Q. California’s long history in the tech industry creates almost a mystique about how Californians deal with tech. Yet California has just as serious a problem with ransomware, social engineering, and other cybersecurity vulnerabilities as any other location – in fact, sometimes it’s even bigger. What are some of the employee training issues – be those employees entry level or corporate presidents and board members – that are uniquely Californian and how do you overcome it?
A. The adage that security is everyone’s responsibility seems particularly true for tech companies. It ought to be a safe bet to assume the California tech industry is beholden to this truth; however, tech as an industry is not monolithic. Organizations are at different stages of maturity and have vastly different business models with varying risk profiles.

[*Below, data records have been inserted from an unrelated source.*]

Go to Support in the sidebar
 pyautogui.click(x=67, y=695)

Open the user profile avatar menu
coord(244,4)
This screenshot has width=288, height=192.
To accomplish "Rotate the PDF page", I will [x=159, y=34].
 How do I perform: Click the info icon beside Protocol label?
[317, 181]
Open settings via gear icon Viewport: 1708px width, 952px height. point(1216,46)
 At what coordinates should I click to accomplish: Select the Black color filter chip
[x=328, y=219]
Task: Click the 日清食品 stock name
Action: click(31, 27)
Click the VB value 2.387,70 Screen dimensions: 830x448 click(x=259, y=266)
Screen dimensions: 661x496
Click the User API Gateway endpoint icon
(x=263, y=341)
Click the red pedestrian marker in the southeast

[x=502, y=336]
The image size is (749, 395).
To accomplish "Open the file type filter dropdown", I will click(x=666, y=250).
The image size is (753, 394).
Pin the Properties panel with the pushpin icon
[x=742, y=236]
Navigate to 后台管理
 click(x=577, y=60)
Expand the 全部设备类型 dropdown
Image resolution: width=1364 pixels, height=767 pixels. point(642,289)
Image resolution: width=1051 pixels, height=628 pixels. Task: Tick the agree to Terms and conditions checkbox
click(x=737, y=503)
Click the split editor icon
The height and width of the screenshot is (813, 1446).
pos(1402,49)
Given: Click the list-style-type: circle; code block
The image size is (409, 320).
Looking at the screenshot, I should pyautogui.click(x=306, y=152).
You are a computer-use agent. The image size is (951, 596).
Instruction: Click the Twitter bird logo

Assigning the annual, generic cybersecurity awareness training video to an employee, ignoring their function and organizational level, and irrespective of company maturity, business model and risk profile, is a very common issue. Ebbinghaus’ famous 1880s “forgetting curve” experiment, replicated recently in a publication by the United Kingdom’s National Institute of Health (NIH), states that 70% of learned, new information is forgotten within 24 hours, and 90% is forgotten within a week.
The bad habit our industry as a whole is guilty of is failing to embrace science and offer more routine security training, reinforced at regular intervals, with appropriate content targeted to specific functions within an organization. I have yet to see a cyber insurance policy questionnaire ask more nuanced questions such as frequency of training offered, variety of content based on employee role and industry risk, or other relevant factors.
Q. Aside from the regulatory requirements from the CCPA, what are some of the unique challenges CISOs face when doing business in California?
A. Doing business in a state as vast and dynamic as California, with our $4 trillion economy comprising not just the tech sector but also agriculture, manufacturing, real estate and entertainment, means encountering a diverse set of customers, suppliers and other stakeholders.
These stakeholders have various views on social issues, tech and non-tech aspects, regulation, taxation and competition. Some of them will be a CISO’s strongest ally, because they are well-informed, tech-savvy, early adopters of best practices and understand regulatory frameworks. However, a CISO will also occasionally face a misinformed stakeholder who might be wary of what a changing security and privacy landscape means for their business opportunities.
One example is the current buzz around artificial intelligence. An AI service provider from another region might assume that since its target customer is in California, they would be first to embrace the latest generative AI offering. However, that service provider might not find the warmest reception if their offering is not privacy conscious due to the higher costs associated with regulatory noncompliance in California.